## What the task asks
List every line below that contains the word "click", matching case exactly.

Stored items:
::::

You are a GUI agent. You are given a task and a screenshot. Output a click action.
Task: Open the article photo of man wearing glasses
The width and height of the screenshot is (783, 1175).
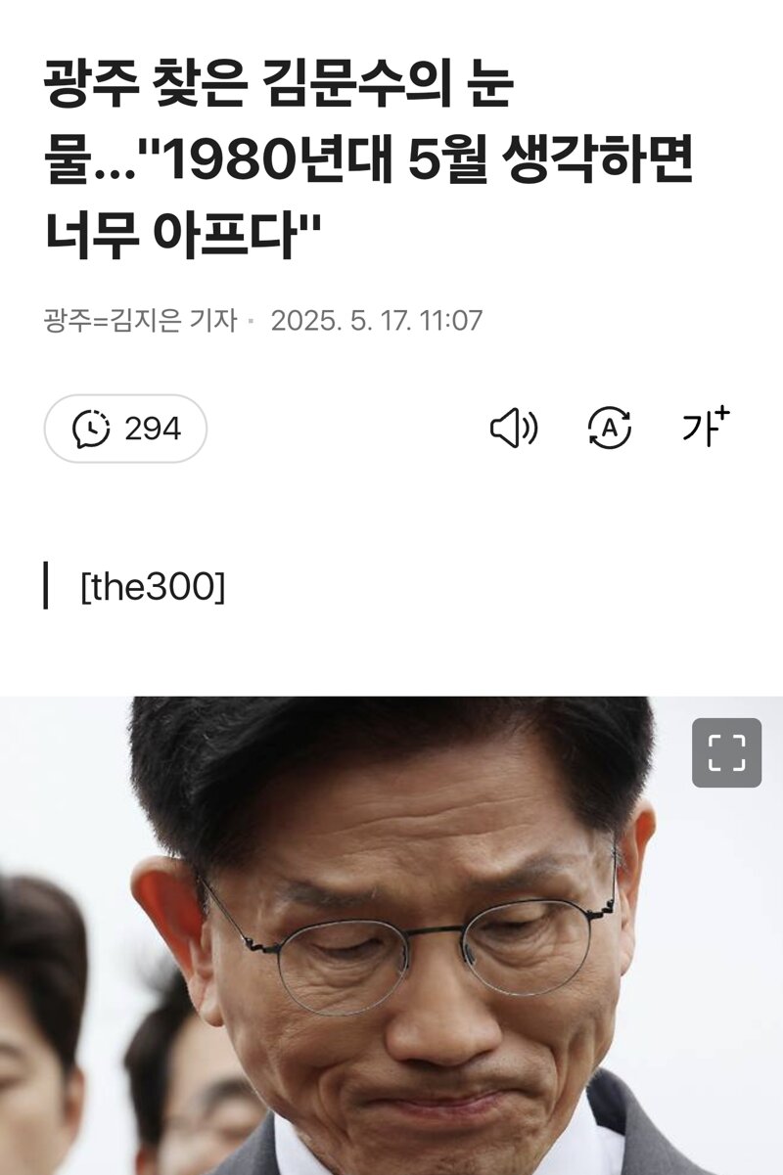pos(392,935)
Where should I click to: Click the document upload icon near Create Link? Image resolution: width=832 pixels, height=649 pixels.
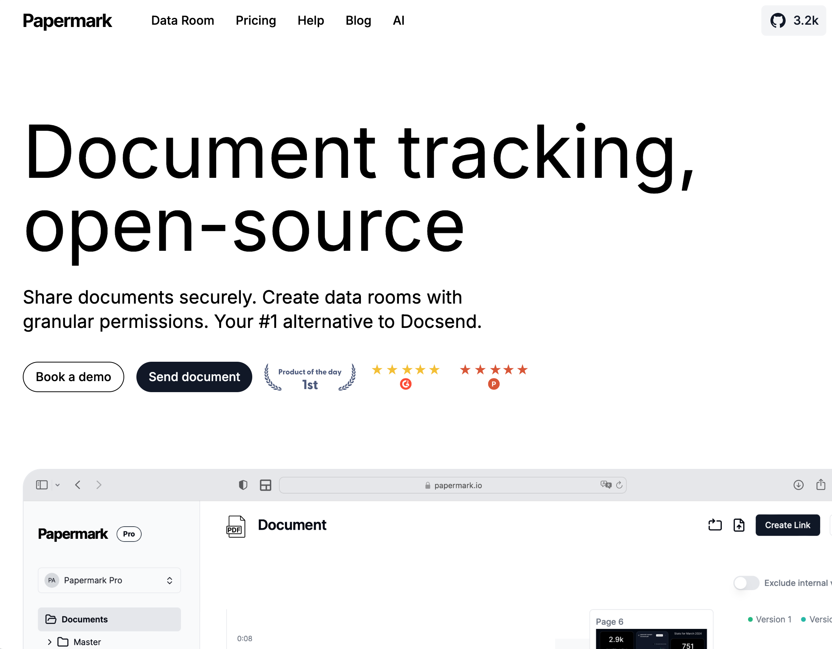pos(739,525)
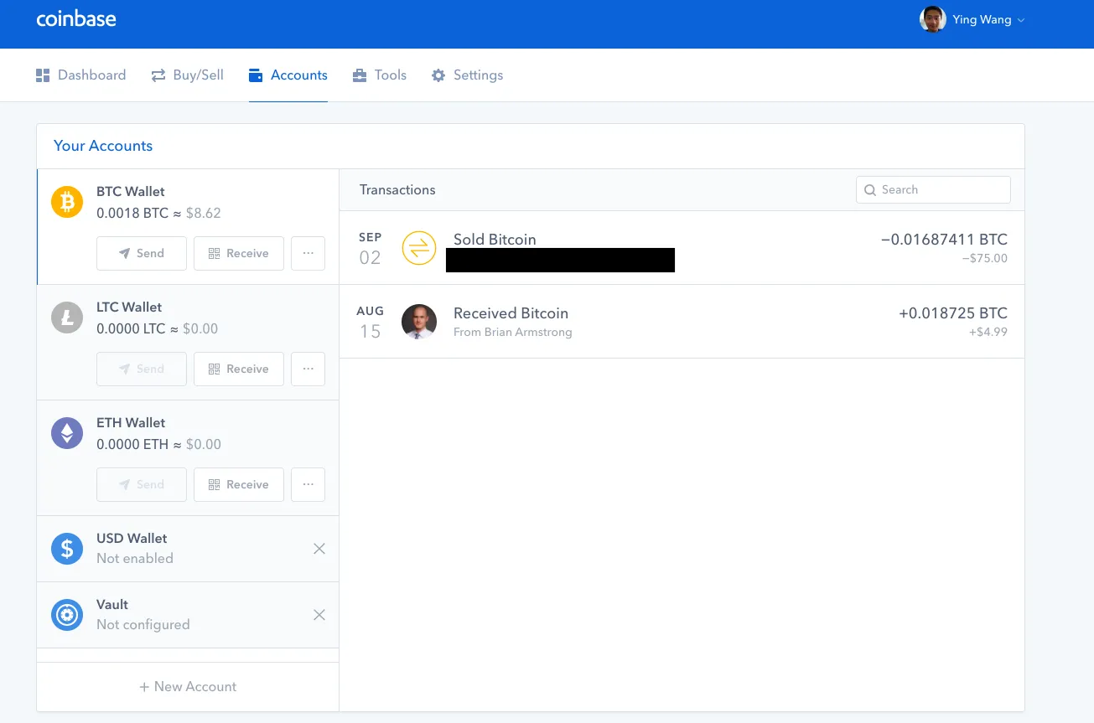Open the user profile dropdown menu

tap(972, 20)
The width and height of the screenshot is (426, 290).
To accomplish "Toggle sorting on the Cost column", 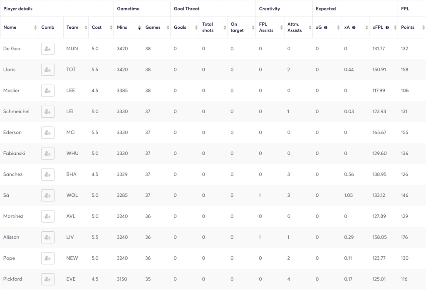I will (x=111, y=27).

::::

## Task response
You are a GUI agent. You are given a task and a screenshot. Output a click action.
Where should I click to: Click the document upload icon near Create Link? Image resolution: width=832 pixels, height=649 pixels.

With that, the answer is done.